WORK TO BE COMPLETED: Give the stretch from the line containing "The height and" through the line containing "center [177, 441]." as a JSON list of strings, one per line, with blank lines omitted. Leave the pictures out.

[Stored data entries]
--*--

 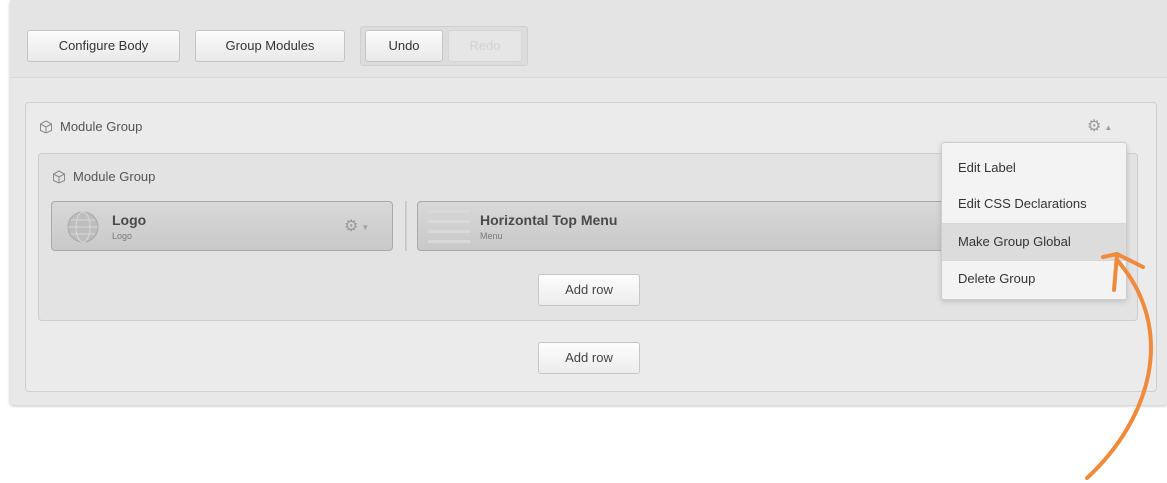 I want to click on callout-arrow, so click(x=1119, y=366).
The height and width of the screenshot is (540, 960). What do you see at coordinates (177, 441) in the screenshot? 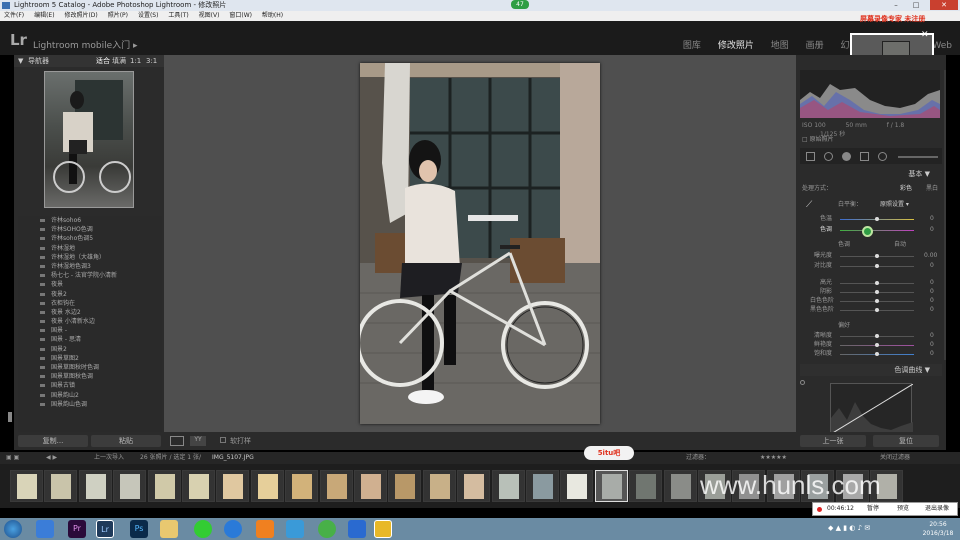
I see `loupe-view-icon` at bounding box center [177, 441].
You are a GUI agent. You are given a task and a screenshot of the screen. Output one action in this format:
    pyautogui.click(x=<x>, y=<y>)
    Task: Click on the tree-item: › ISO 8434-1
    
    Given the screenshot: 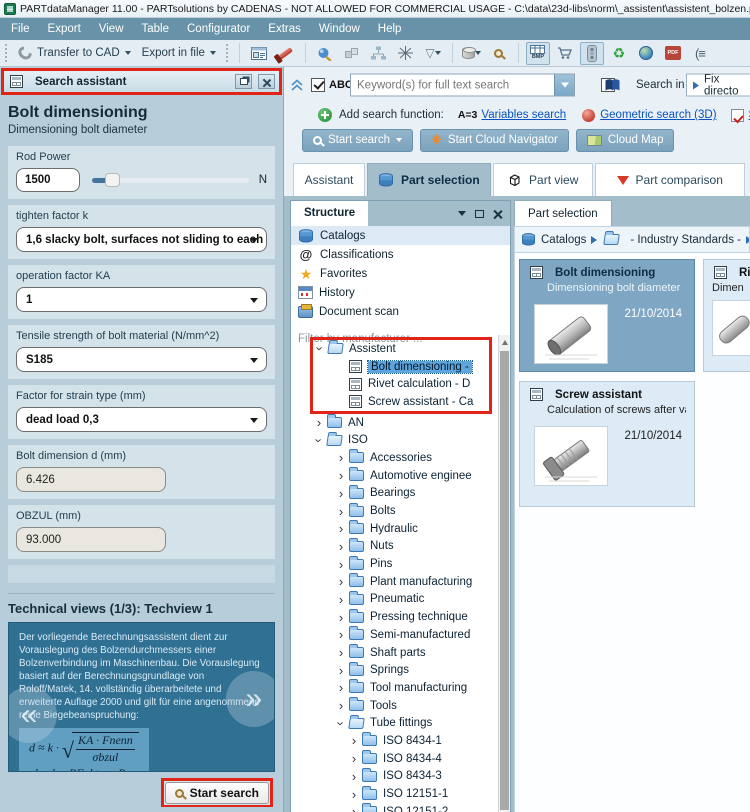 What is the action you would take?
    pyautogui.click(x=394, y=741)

--*--

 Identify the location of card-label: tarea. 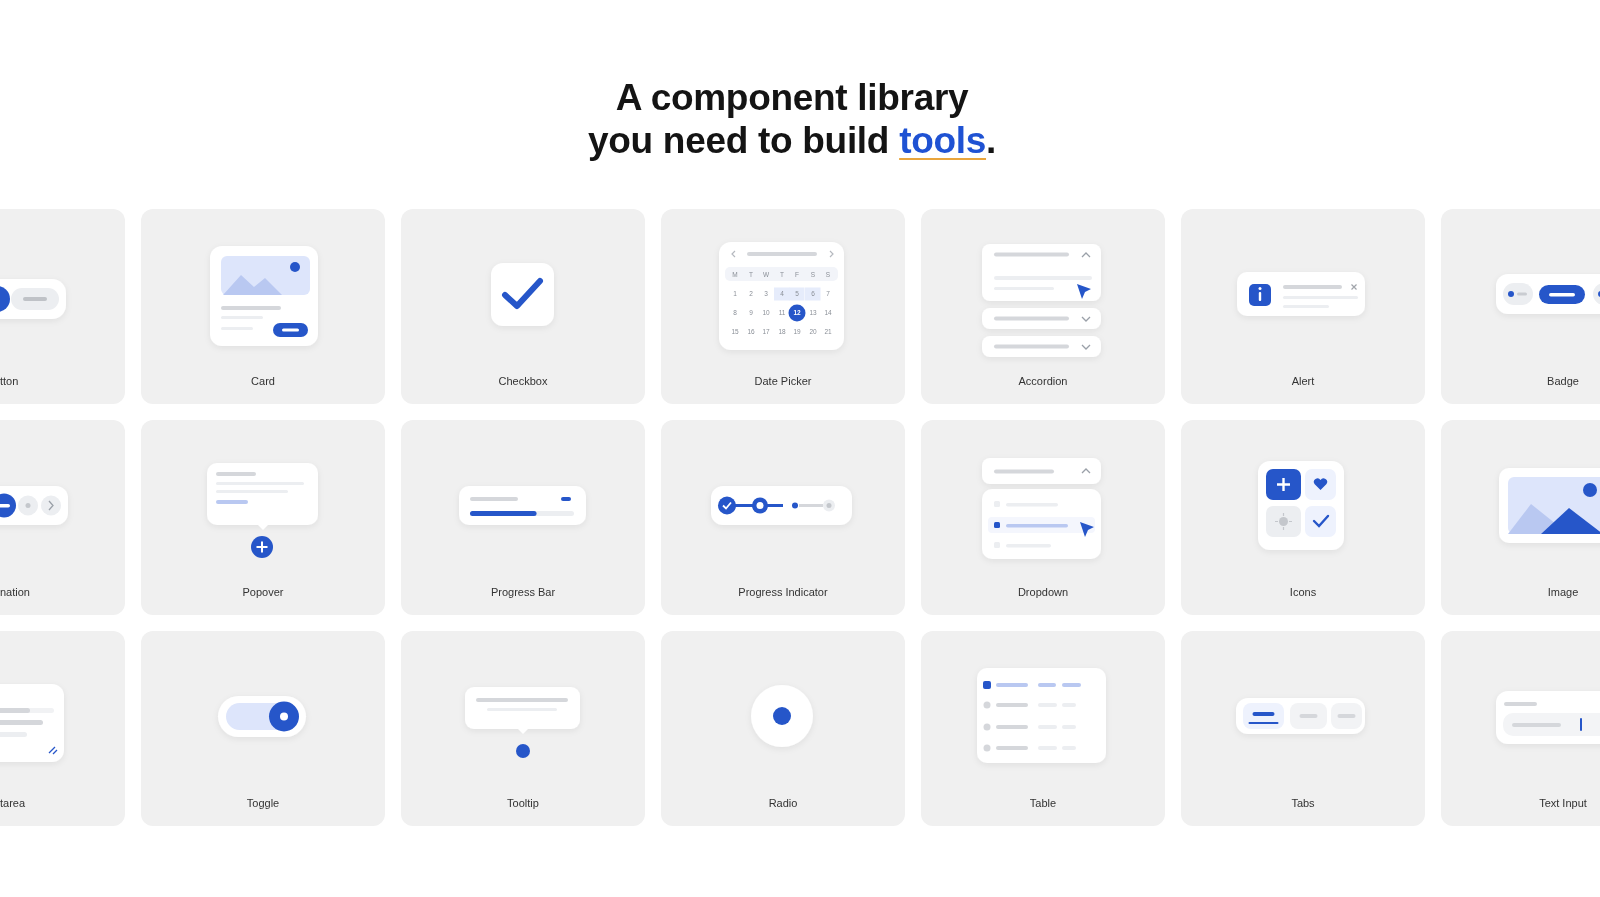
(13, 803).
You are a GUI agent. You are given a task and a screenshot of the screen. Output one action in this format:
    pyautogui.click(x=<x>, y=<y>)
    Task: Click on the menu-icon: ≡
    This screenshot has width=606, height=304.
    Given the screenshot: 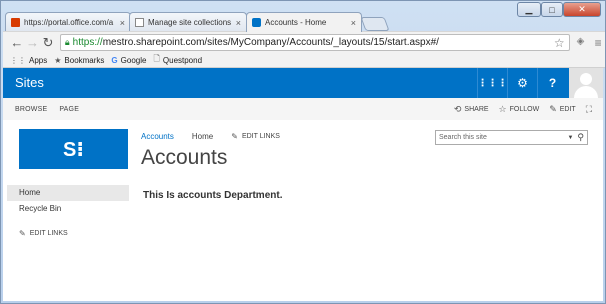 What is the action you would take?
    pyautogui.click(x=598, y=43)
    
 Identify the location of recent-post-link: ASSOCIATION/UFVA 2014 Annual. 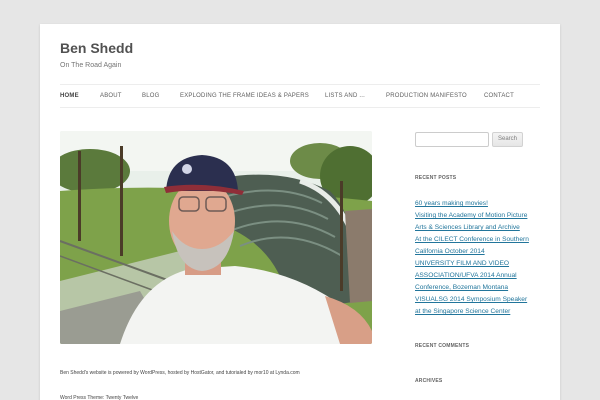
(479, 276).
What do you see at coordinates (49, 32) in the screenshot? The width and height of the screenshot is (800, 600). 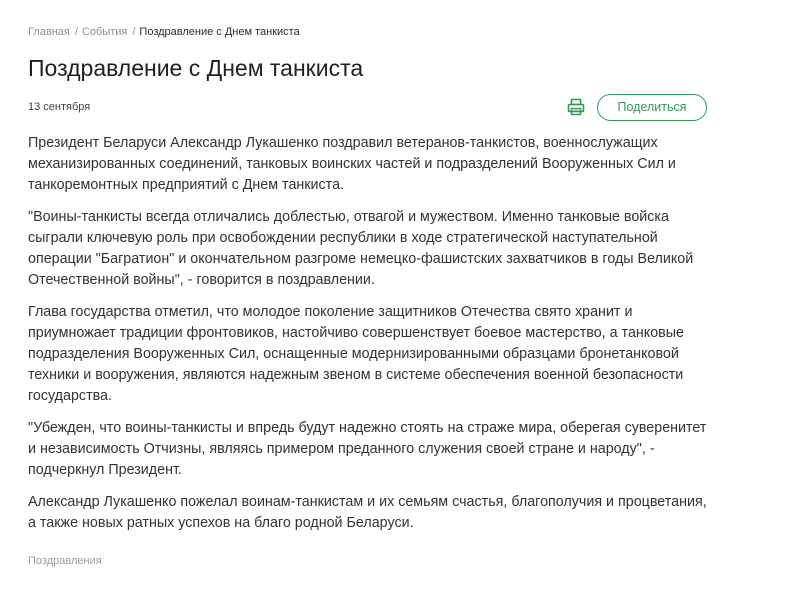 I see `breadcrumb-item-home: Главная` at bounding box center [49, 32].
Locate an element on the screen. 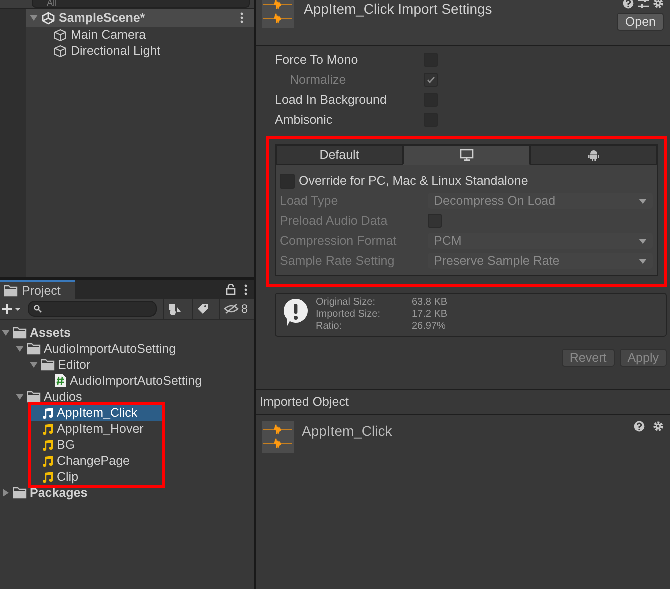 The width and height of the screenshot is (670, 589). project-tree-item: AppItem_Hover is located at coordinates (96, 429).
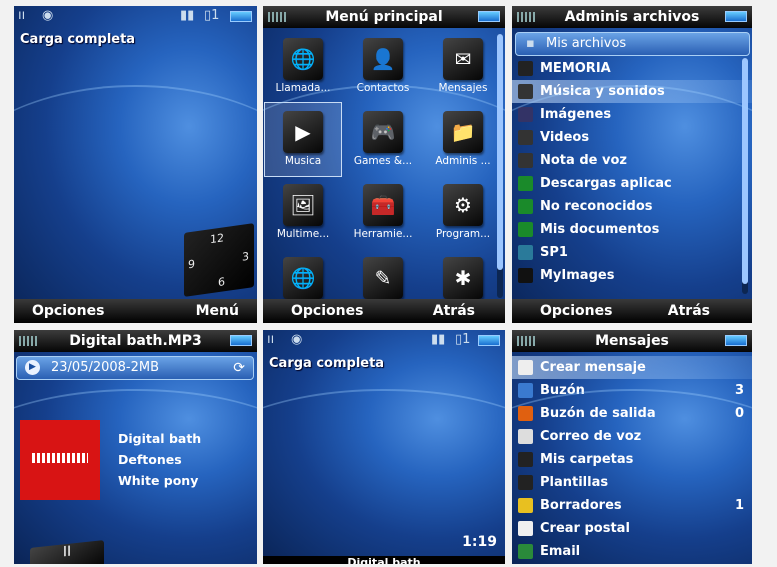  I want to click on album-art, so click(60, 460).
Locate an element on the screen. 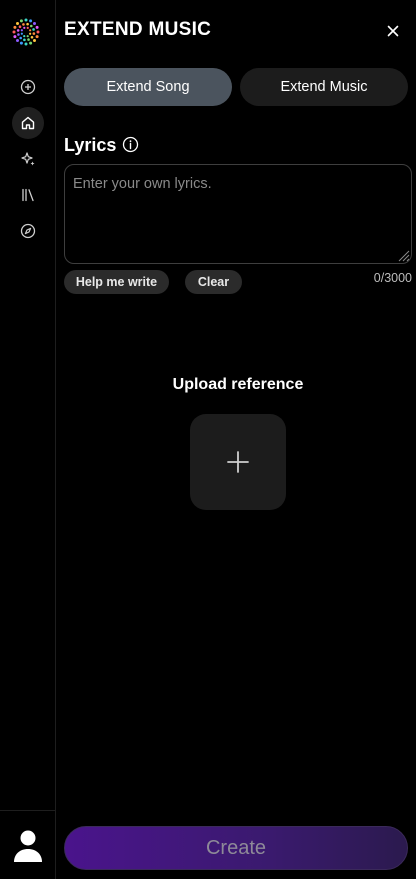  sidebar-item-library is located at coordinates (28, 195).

--*--

RESULT:
[
  "The height and width of the screenshot is (540, 960). What do you see at coordinates (177, 441) in the screenshot? ",
  "I see `loupe-view-icon` at bounding box center [177, 441]."
]